## TEXT PASSAGE

[Start of section]

Although now over a decade old, and in some ways out-of-date, George Monbiot's "Captive State" is nevertheless a shocking expose Big-Business in the UK. Monbiot's case-studies demonstrate that across many areas of life, corporations have successfully used their power, and influence to work against the public good. Corporations relentlessly pursuing their own profits, Monbiot demonstrates, frequently trample on other legitimate concerns, regularly use corrupt and secret methods, are undermining the relevance of democracy and have in many cases held governments to ransom, endangered public health, or extracted inordinate sums from the public purse.
Monbiot was one of the first analysts to expose the short-comings of the Private Finance Initiative (PFI) which Labour in opposition warned against, but expanded under Blair and Brown in office. Readers of Private Eye, will know that the warnings Monbiot issued over a decade ago about the way in which the PFI would work almost exclusively to the benefit of the corporations and to the detriment of tax-payers has been proven to be an astute prediction. While PFI might have delivered 'instant results' and enabled New Labour politicians to cut the ribbons at opening ceremonies for many public utilities, it has effectively mortgaged government to the corporations; while keeping the real debt off the public-books. Monbiot's case-study is the Sky-Bridge fiasco.
As the book moves through issues such as town-planning and local government ("how to buy planning permission"), the all-pervasive influence of the supermarkets, science, medicine and marketing, and world trade. He demonstrates the way in which corporations have been able to tame-governments in order to reduce them to becoming underwriters of their risks, developers of their markets, promoters of their products and spin-doctors for their images. Time-and-again Monbiot documents cases in which critical political decisions have been made by corporate-placemen with deeply conflicting interests - by government/industry co-operations in which poachers are also expected to 'gamekeep' with integrity. The results that the book documents include scandalous planning decisions by local authorities that harm people but enrich corporations, the public being denied the right to know when they are eating GM produce, unjust word-trade agreements, and the control of all aspects of food production by supermarkets. And more..

[End of section]

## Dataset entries

[Start of section]

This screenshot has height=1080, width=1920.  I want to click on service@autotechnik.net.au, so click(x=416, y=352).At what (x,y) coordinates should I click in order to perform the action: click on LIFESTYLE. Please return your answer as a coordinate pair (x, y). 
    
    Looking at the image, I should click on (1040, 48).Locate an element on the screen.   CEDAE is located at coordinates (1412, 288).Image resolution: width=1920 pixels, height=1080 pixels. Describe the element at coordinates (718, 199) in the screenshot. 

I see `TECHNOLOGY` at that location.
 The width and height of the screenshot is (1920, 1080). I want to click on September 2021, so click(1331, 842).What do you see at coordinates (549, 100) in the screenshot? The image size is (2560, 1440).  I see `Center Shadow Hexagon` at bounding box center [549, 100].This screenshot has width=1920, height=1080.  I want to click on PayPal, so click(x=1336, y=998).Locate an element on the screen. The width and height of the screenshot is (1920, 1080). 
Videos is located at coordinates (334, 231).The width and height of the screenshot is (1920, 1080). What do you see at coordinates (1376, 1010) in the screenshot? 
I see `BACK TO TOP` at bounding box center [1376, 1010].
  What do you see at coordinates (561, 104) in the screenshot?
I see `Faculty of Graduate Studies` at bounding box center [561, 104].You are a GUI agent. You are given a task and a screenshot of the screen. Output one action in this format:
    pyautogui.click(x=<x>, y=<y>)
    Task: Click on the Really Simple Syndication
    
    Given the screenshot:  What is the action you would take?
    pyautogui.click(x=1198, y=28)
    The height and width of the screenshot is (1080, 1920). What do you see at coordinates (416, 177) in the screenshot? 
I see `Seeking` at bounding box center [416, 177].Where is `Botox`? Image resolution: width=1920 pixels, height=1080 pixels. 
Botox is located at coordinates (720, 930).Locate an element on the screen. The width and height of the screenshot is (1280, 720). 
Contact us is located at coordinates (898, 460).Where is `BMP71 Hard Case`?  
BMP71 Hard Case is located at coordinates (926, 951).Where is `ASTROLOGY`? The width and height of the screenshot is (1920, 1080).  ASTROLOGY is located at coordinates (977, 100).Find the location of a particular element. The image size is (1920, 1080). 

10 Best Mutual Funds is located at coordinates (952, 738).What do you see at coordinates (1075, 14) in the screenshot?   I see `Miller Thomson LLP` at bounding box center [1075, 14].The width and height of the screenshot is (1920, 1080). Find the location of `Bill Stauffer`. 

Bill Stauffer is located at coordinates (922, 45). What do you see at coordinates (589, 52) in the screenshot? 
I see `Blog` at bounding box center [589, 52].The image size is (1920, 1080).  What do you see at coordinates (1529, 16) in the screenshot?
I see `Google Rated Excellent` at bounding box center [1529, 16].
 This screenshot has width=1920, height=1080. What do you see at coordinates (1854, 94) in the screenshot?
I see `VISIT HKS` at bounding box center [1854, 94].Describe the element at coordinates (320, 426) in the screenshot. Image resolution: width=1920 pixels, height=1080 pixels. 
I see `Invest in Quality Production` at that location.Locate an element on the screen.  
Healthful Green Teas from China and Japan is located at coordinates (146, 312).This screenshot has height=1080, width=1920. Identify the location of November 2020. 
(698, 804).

[End of section]

## WHAT YOU WILL DO
• a. Translate this sentence from the review of "Captive State" into Spanish: "Monbiot's case-studies demonstrate that across many areas of life, corporations have successfully used their power, and influence to work against the public good."
• b. Resume the review of "Captive State" with one further paragraph, picking up after its final words.

## YOUR WRITTEN ANSWERS
• a. Los estudios de caso de Monbiot demuestran que, en muchos ámbitos de la vida, las corporaciones han utilizado con éxito su poder e influencia para actuar en contra del bien público.

• b.
When corporations first began to develop they had to seek a license from the King! They were allowed to keep their Royal Patronage as long as they were seen as operating in the public good, they did not exists simply to propagate their own profitability. That was an extreme position which gave undue power of the state over free-enterprise. Now however Monbiot argues, we have reached another extreme in which the legitimate operation of the state to protect public good cannot operate effectively without the permission of the corporations. Their trump-card is obviously to remove capital from the jurisdiction of un-cooperative governments.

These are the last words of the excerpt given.